### EXTRACTED INFORMATION
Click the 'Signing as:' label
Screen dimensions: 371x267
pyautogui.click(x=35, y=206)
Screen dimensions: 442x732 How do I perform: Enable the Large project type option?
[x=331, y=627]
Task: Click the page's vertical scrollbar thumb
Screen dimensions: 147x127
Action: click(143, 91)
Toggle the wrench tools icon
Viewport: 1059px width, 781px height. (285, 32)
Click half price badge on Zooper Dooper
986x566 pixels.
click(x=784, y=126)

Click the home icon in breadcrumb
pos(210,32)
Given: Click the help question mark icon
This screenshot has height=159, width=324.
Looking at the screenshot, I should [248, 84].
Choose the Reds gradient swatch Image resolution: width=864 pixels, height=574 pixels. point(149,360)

* * *

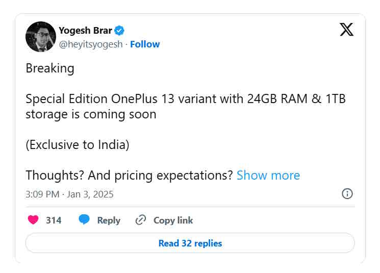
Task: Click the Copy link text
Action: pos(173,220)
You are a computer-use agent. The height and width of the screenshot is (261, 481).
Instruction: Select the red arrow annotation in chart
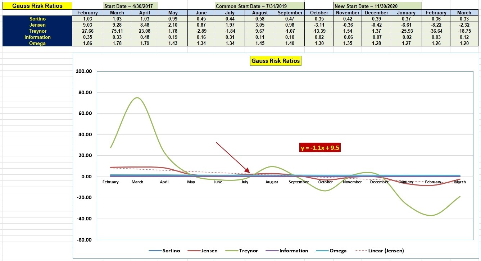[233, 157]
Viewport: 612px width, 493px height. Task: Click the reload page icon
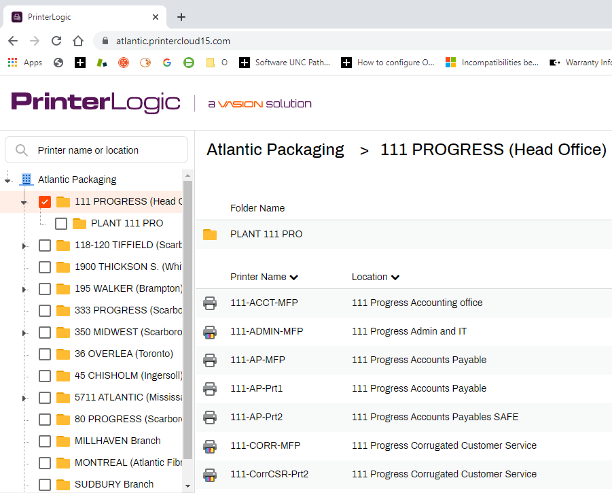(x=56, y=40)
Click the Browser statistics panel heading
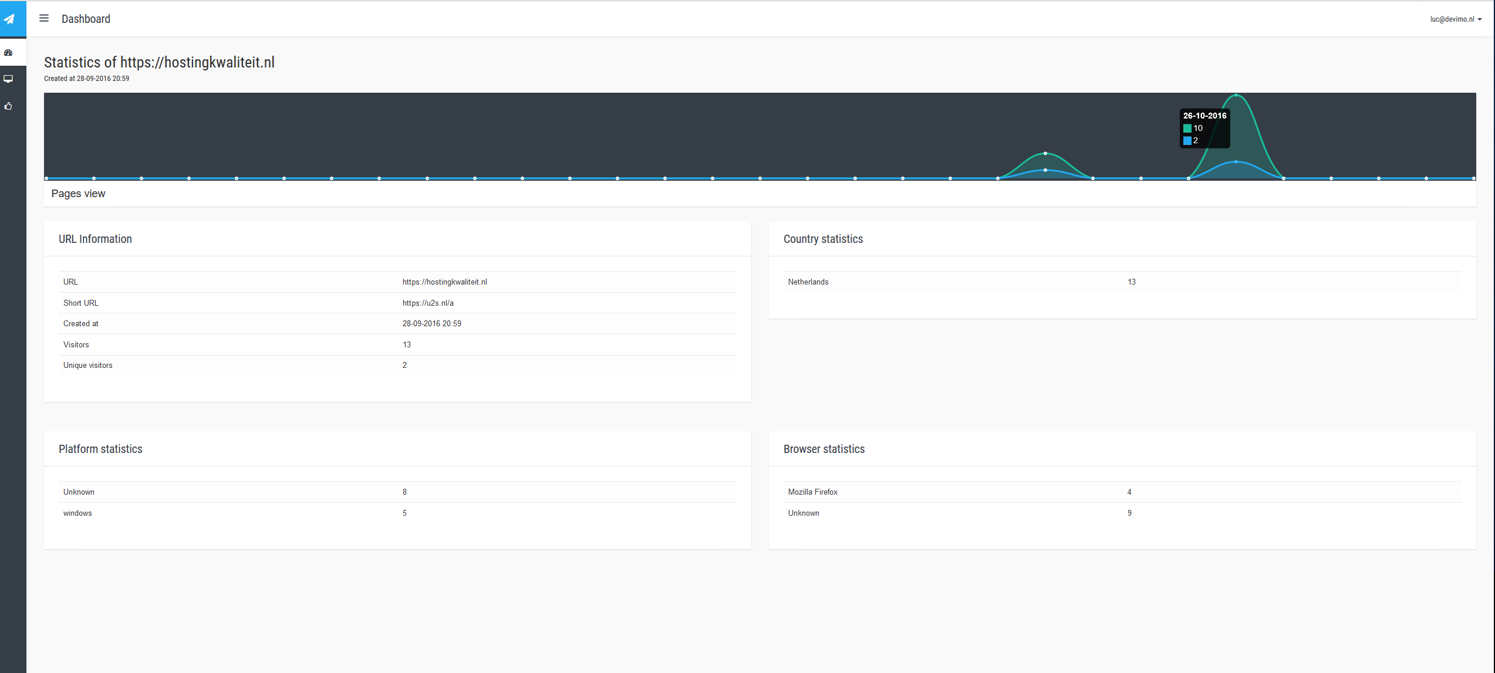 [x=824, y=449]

---

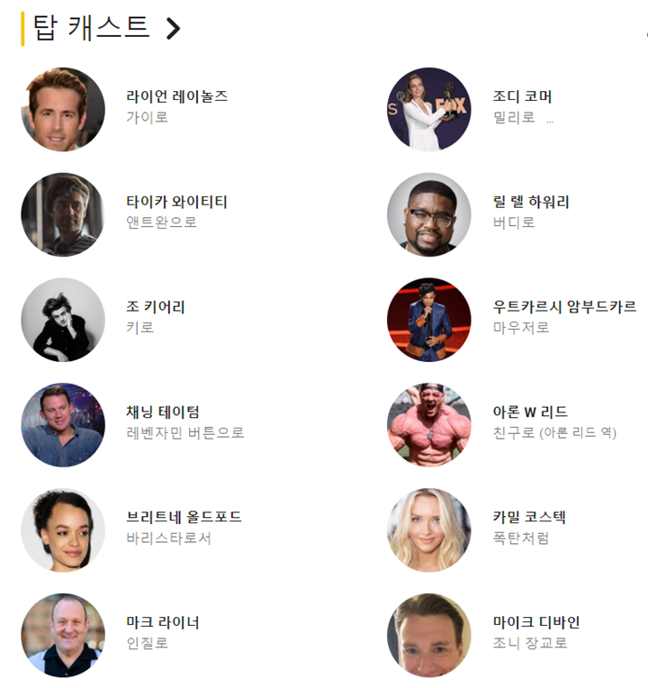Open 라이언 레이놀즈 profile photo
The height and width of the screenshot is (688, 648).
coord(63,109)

### WHAT TO DO
In the listing, update the stretch from the line containing "Open 라이언 레이놀즈 profile photo" through the line containing "coord(63,109)" by changing "profile photo" to "profile picture" and leaving everything else as it is. Give only those lines, without the pictures.

### THE COMPLETED TASK
Open 라이언 레이놀즈 profile picture
The height and width of the screenshot is (688, 648).
coord(63,109)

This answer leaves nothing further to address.